Затем уже сам канцлер зачитал доклад, составленный под его руководством бароном Жомини. Доклад был закончен 1 (13) октября и посвящен анализу текущего момента Балканского кризиса. Это был весьма примечательный документ, ярко отразивший характер тогдашней российской дипломатии.
«Нам предстоит выбор между двумя путями», — говорилось в докладе. Первый путь — это тот путь, по которому шла Россия с начала Балканского кризиса, — «улучшение положения христиан на Балканском полуострове посредством предоставления им самоуправления на достаточно широких основаниях, но без изменения политического строя Турции». Этот путь, по мнению Горчакова, позволял «избегнуть решительного восточного и европейского кризисов». Позвольте… Весь ход Балканского кризиса доказывал как раз обратное: подобных усилий было немало, результатов — крохи, а сам кризис только разрастался.
«Второй путь, предпочитаемый, как кажется, венским кабинетом, ведет к распадению Турецкой империи, с осуществлением рейхштадтских предположений».
Выбор России Горчаков увязывал прежде всего с ответом Вены. Согласится ли Андраши «заключить с нами формальный и ясный договор» на основе «рейхштадтских предположений»?

Состав набора данных
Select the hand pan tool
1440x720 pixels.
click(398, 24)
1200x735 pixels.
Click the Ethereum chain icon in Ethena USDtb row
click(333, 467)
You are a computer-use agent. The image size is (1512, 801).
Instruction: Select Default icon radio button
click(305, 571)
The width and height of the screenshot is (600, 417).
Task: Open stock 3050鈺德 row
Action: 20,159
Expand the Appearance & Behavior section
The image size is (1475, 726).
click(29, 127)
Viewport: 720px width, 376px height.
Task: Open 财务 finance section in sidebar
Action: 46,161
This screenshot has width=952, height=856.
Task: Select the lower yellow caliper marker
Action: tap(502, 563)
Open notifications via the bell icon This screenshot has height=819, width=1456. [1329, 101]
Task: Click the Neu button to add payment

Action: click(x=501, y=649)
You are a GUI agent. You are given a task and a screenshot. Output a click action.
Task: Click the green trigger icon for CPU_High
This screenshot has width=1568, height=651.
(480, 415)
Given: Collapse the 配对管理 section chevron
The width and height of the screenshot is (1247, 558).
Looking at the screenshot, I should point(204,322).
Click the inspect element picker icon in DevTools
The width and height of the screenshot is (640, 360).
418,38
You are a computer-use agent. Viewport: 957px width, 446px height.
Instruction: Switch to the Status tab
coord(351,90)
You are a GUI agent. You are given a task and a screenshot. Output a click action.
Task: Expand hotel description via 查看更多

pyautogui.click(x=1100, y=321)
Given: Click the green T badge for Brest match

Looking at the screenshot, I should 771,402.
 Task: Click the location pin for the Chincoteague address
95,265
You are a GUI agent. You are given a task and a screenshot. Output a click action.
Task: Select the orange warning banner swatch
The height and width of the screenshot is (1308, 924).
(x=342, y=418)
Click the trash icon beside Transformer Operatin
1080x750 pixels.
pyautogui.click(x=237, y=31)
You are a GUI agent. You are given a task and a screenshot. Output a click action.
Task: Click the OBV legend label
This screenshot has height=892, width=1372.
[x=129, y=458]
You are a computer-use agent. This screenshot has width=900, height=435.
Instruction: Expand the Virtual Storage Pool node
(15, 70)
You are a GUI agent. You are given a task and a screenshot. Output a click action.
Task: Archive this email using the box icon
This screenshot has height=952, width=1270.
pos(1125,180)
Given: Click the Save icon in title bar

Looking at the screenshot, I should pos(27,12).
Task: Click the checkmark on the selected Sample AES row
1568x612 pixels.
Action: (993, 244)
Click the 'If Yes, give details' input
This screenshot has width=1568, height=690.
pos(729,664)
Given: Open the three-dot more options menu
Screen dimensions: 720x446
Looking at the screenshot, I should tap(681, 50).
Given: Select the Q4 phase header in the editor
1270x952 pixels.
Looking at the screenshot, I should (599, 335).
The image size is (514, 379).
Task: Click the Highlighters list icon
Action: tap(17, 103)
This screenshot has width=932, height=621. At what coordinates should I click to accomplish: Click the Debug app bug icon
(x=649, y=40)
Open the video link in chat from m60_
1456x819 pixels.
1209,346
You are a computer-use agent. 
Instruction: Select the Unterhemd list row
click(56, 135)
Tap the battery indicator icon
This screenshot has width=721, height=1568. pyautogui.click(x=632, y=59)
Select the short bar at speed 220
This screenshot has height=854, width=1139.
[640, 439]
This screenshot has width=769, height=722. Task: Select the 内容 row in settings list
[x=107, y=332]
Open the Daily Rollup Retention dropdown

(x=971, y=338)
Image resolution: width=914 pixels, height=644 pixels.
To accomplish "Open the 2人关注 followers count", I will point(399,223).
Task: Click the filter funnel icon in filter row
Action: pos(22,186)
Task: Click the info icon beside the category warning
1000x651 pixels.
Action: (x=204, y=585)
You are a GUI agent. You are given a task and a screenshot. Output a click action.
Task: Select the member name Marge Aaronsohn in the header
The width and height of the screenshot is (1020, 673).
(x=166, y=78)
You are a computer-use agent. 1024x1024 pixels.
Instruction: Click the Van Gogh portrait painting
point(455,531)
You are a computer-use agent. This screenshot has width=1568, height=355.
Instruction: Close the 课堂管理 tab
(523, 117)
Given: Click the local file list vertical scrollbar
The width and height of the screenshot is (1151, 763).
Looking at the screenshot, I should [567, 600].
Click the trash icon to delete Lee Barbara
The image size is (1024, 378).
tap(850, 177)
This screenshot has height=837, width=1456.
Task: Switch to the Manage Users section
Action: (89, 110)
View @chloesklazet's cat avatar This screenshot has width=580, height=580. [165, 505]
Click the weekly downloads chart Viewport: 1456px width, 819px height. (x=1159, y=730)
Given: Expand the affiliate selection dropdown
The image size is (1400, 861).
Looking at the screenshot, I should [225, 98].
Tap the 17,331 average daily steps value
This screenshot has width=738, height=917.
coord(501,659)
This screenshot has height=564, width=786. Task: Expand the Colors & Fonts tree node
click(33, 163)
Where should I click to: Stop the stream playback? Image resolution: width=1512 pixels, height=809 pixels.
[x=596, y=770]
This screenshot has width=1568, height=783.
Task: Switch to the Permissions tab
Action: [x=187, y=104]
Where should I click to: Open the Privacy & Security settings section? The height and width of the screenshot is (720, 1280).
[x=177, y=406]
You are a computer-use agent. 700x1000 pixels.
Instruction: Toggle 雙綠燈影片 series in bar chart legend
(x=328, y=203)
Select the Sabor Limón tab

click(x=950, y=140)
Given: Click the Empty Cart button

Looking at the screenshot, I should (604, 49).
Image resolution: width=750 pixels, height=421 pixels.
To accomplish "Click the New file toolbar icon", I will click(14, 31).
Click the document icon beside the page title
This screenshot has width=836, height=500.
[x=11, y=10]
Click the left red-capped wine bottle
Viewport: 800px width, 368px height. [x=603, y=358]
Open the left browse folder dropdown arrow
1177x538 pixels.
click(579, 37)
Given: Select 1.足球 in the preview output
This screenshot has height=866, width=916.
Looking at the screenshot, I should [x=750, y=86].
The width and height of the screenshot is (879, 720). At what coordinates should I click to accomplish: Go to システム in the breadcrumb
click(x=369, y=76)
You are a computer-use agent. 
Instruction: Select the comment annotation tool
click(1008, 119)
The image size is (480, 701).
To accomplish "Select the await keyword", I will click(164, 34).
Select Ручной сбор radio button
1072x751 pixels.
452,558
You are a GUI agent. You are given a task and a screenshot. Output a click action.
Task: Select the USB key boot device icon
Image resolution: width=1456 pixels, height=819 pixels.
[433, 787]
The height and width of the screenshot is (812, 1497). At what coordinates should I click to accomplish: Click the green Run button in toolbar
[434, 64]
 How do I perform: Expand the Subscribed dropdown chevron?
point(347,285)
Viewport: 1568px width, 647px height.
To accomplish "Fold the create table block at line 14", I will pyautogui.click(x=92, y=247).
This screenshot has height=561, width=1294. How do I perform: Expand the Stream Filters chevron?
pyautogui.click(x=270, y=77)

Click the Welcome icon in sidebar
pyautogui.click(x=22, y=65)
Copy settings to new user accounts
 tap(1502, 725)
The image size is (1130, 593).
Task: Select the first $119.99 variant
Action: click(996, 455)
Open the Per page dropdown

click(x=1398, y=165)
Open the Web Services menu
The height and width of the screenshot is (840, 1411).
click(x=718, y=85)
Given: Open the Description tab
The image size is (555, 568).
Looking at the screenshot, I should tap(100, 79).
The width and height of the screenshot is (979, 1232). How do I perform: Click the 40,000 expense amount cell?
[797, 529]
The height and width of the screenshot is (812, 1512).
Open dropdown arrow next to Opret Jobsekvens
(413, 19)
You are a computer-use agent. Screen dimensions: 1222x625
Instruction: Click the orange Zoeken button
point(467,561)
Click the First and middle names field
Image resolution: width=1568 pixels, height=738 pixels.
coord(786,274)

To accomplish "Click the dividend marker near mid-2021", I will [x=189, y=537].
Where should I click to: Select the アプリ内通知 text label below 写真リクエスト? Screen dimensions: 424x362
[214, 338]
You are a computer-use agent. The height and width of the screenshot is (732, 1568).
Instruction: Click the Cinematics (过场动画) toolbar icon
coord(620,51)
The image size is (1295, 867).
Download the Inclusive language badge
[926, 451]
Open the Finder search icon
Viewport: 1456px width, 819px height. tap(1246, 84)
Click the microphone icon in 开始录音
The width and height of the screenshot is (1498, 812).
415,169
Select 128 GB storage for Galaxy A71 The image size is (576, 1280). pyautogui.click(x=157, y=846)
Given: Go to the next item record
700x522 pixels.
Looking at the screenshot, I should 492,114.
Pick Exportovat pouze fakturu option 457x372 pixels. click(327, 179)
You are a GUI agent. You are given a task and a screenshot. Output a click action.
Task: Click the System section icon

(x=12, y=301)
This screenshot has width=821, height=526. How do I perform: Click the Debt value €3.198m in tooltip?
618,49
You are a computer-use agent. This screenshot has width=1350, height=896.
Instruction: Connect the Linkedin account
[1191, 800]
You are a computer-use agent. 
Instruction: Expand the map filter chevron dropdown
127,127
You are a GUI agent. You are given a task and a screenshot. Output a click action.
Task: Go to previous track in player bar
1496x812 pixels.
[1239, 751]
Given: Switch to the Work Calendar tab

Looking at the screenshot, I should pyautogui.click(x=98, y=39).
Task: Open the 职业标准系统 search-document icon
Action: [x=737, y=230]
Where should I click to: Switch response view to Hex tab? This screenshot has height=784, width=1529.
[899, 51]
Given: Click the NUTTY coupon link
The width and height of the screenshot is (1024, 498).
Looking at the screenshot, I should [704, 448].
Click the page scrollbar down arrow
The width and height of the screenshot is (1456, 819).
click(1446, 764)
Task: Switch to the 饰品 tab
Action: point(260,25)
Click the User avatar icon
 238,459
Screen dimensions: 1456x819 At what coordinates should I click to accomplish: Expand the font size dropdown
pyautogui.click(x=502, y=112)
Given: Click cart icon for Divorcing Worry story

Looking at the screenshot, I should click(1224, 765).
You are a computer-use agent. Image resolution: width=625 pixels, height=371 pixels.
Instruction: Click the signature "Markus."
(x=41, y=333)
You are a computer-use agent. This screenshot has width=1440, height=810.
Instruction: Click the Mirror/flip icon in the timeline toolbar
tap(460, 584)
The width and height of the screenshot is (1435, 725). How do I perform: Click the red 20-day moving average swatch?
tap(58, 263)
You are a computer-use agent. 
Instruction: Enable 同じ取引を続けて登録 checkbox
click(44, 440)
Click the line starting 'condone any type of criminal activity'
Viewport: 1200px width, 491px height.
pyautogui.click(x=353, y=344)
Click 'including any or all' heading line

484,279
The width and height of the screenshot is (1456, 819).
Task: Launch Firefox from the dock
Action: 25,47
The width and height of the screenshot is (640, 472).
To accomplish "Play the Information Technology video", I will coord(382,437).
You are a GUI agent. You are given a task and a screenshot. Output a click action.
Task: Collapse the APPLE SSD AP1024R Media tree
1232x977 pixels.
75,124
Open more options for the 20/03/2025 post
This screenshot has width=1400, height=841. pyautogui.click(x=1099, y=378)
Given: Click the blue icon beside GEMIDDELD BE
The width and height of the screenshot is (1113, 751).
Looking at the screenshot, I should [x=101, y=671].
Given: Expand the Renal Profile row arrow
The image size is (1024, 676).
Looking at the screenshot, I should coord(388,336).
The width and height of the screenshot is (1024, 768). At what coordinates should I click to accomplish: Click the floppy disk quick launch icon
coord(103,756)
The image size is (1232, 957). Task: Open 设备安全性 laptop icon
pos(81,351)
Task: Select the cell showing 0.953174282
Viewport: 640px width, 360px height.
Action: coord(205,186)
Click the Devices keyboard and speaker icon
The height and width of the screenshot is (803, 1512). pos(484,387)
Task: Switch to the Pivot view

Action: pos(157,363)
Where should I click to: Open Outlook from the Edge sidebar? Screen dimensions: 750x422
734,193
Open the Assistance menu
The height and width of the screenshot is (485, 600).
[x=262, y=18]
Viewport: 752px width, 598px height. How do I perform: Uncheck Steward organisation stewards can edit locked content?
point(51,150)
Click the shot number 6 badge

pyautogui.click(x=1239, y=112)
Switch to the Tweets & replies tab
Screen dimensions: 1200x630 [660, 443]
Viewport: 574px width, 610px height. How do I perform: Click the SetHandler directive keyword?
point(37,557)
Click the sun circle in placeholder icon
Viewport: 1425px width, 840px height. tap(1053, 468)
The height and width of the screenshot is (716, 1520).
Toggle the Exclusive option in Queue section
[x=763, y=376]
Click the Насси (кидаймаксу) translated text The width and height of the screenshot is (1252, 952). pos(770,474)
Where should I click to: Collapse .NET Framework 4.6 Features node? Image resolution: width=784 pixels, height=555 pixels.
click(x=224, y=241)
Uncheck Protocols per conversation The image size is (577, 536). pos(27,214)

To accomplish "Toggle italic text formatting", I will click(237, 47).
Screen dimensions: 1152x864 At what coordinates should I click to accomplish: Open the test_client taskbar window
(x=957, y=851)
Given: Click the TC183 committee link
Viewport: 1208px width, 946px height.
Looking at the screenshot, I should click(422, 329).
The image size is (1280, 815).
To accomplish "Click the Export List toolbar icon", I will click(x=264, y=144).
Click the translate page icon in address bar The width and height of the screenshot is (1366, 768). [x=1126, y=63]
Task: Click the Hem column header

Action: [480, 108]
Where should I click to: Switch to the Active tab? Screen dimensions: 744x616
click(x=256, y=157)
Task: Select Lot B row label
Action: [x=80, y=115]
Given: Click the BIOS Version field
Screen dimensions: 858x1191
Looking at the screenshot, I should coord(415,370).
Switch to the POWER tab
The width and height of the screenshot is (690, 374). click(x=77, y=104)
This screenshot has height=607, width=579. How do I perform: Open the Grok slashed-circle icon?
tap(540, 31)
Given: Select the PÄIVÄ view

Формулировка задания
Воспроизведите дословно часть исходного текста, начиная со слов «Затем уже сам» и продолжая вплоть до слов «тогдашней российской дипломатии.».

Решение задания
Затем уже сам канцлер зачитал доклад, составленный под его руководством бароном Жомини. Доклад был закончен 1 (13) октября и посвящен анализу текущего момента Балканского кризиса. Это был весьма примечательный документ, ярко отразивший характер тогдашней российской дипломатии.